HDInsight under covers

Azure HDInsight provisions and manages Apache Hadoop clusters in Azure cloud. HDInsight uses the Hortonworks Data Platform (HDP) Hadoop distribution. Hadoop often refers to the entire Hadoop ecosystem of components, which includes Apache MapReduce, Apache Hive, Apache HBase, Apache Spark, and Apache Storm, as well as other technologies under the Hadoop umbrella.

Azure HDInsight delivers multiple cluster types targe ted to address different scenarios. Each cluster type is a composition of a set of Apache Hadoop components, such as Spark, Storm, or HBase. More details on the available cluster types can be found here.

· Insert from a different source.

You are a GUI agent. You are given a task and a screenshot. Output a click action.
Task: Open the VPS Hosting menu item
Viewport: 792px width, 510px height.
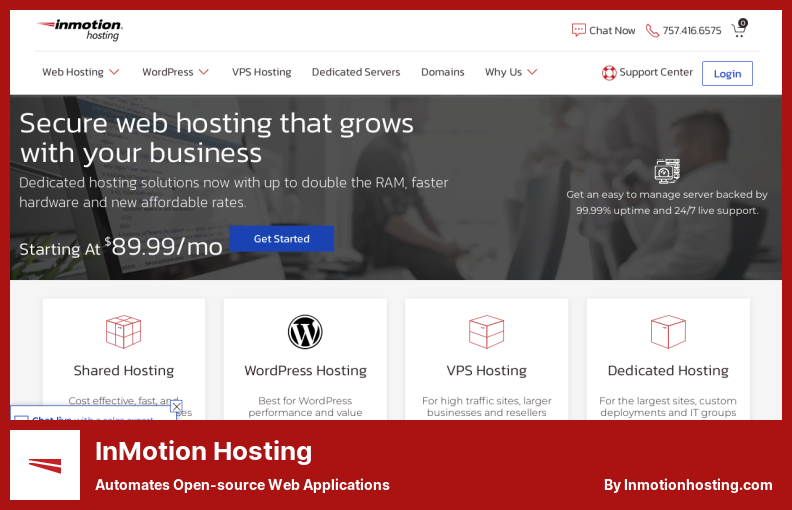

In this post let's walk through a Hadoop Linux cluster type experience. We will cover Hadoop cluster creation experience and its manifestation at node and component level. Hadoop cluster create experience in Azure Portal looks as below (this is a current snapshot only and might change in the future)

PortalCreateClusterAtNodeLevel

 

 

 

 

 

 

 

 

 

 

As shown above the resultant cluster is set-up with four types of nodes

  1. Gateway: Is HTTPS gateway to the cluster. It will present SSL cert, handles cluster credentials validation, and also acts a reverse proxy to communicate with few Hadoop services running on the cluster.
  2. Zookeeper: Hosts Apache zookeeper and used by the cluster to orchestrate distributed co-coordination.
  3. HeadNode: Nodes which hosts critical Hadoop services like ResourceManager, ApplicationJobHistory, ApplicationTimeLineServer, Hive metastore, oozie etc. These services vary by cluster type.
  4. WorkerNode: This can be treated as DataNode. These nodes are the worker for the YARN

 

All HDInsight Linux clusters are ship Apache Ambari for cluster management which can be access by going to https://<clusterdnsnmae>.azurehdinsight.net in browser. It looks like below

AmbariDashboard

 

Left side bar shows the installed services/components. The middle section shows metrics about the cluster. "Hosts" at the top bar will show something like

AmbariHostsScreen

 

 

"Hosts" shows all the nodes nodes Ambari manages (Gateway nodes are not managed by Ambari, so not shown here). You can see node details like IP address, cores, RAM, HDP components, etc.

 

Node names will have prefixes which indicate the role to which they belong to. Role prefixes are

hn{num}-…  Part of head node

wn{num}-… Part of worker node

zk{num}-…. Part of zookeeper node

 

 

Clicking through an individual node shows the services/components installed on that node and also metrics for that node. Sample screenshot below

AmbariHeadnodeScreen

 

 

Accessing Cluster

HDInsight clusters out-of-box enable only HTTPS (Port 443) and SSH (Ports 22, 23) communication to the cluster. There is no other way you can communicate with Linux clusters (except for clusters in a Virtual Network).

HTTPS access: Endpoint is https://<clusterdnsname>.azurehdinsight.net with basic authentication. This is the endpoint used by HDInsight jobs SDK. This is a load balanced endpoint and request can get routed to any gateway instance.

 

SSH access: Endpoint is <clusterendpoint>-ssh.azurehdinsight.net  with SSH credentials. This endpoint connects directly to the headnodes and is not load balanced. Port 22 is mapped to hn0-... and 23 is mapped to hn1-.... (Note: suffixes 0 and 1 are used just for illustration purpose and might vary)

 

How are HDInsight cluster different from others? Here are few differences

  1. Decoupled storage (HDFS) and compute: HDInsight uses azure storage backed HDFS called WASB. This mechanism enabled deleting clusters to save costs while preserving data.
  2. Secured with HTTPS basic authentication: By-default only HTTP endpoint is accessible apart from SSH.
  3. All Hadoop major services are configured to run in HTTP mode
  4. SSH is hosted on a different FQDN from web services:

 

FAQ:

 

Are all Hadoop services available through Gateway?

HDInsight tries to cover common services/scenarios. There might still be few links in Ambari which might not work which can be accessed by SSH tunneling.

 

 

nslookup is showing IP address which is not shown in Ambari

nslookup resolves to Azure load balancer IP addresses which in-turn routes to Gateway nodes. So these IP addressed doesn't show-up in Ambari.